* _Input_:
-.-.-

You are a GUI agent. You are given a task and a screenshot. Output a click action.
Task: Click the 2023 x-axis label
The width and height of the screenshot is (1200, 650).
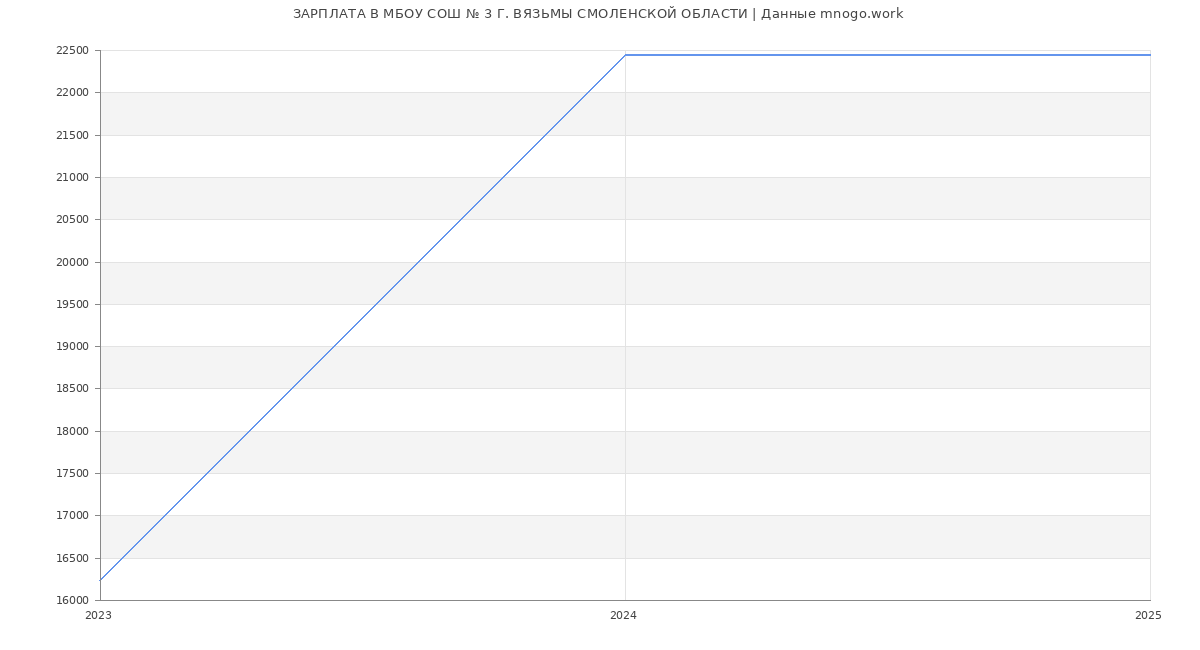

-.-.-

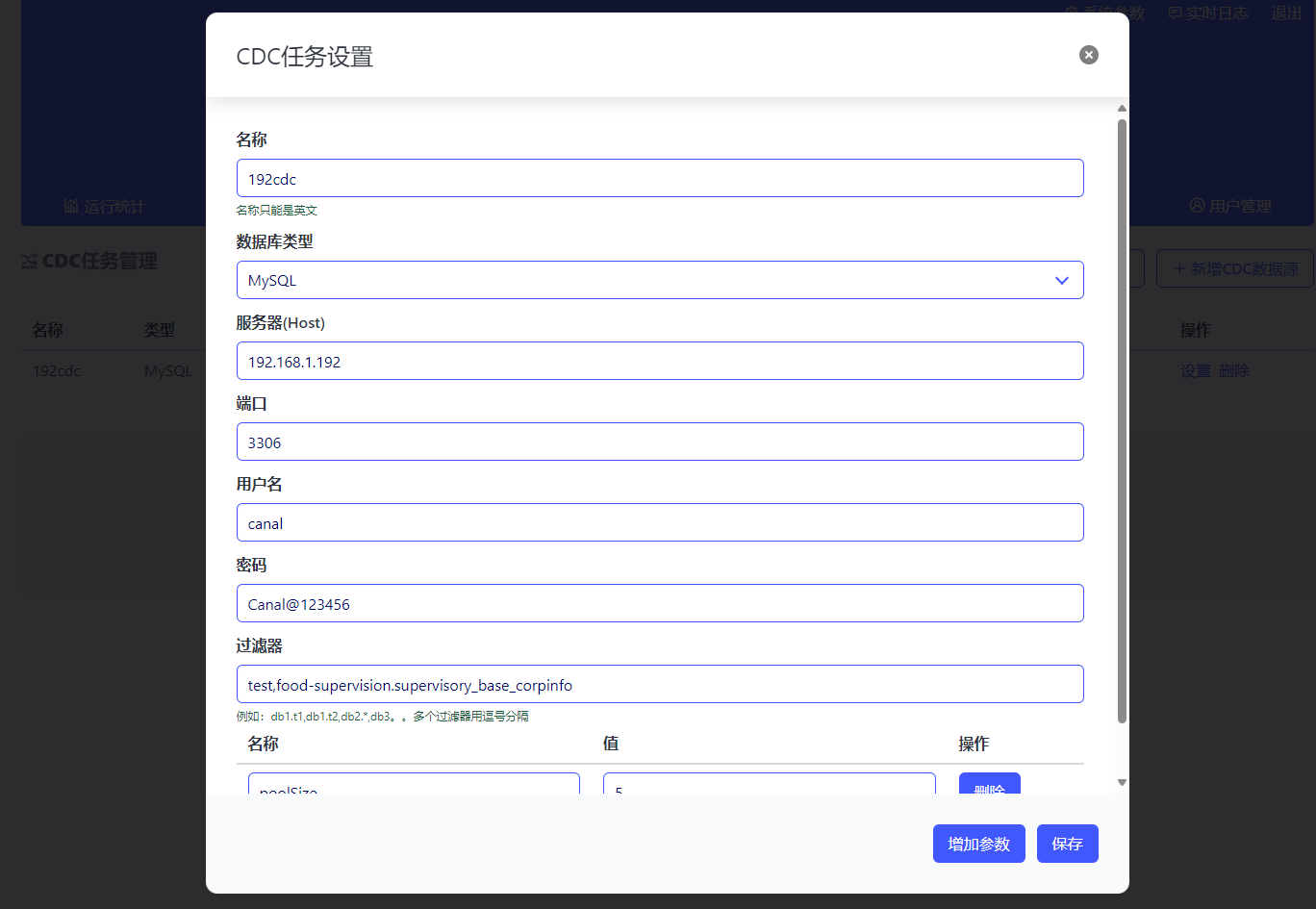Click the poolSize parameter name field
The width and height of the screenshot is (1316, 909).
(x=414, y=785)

-.-.-

* _About this task_:
Output the lines above exactly, but only those between the line holding "Task: Click the 2023 x-axis label" and the line holding "The width and height of the screenshot is (1200, 650).", inclusive.

* _Answer area_:
Task: Click the 2023 x-axis label
The width and height of the screenshot is (1200, 650).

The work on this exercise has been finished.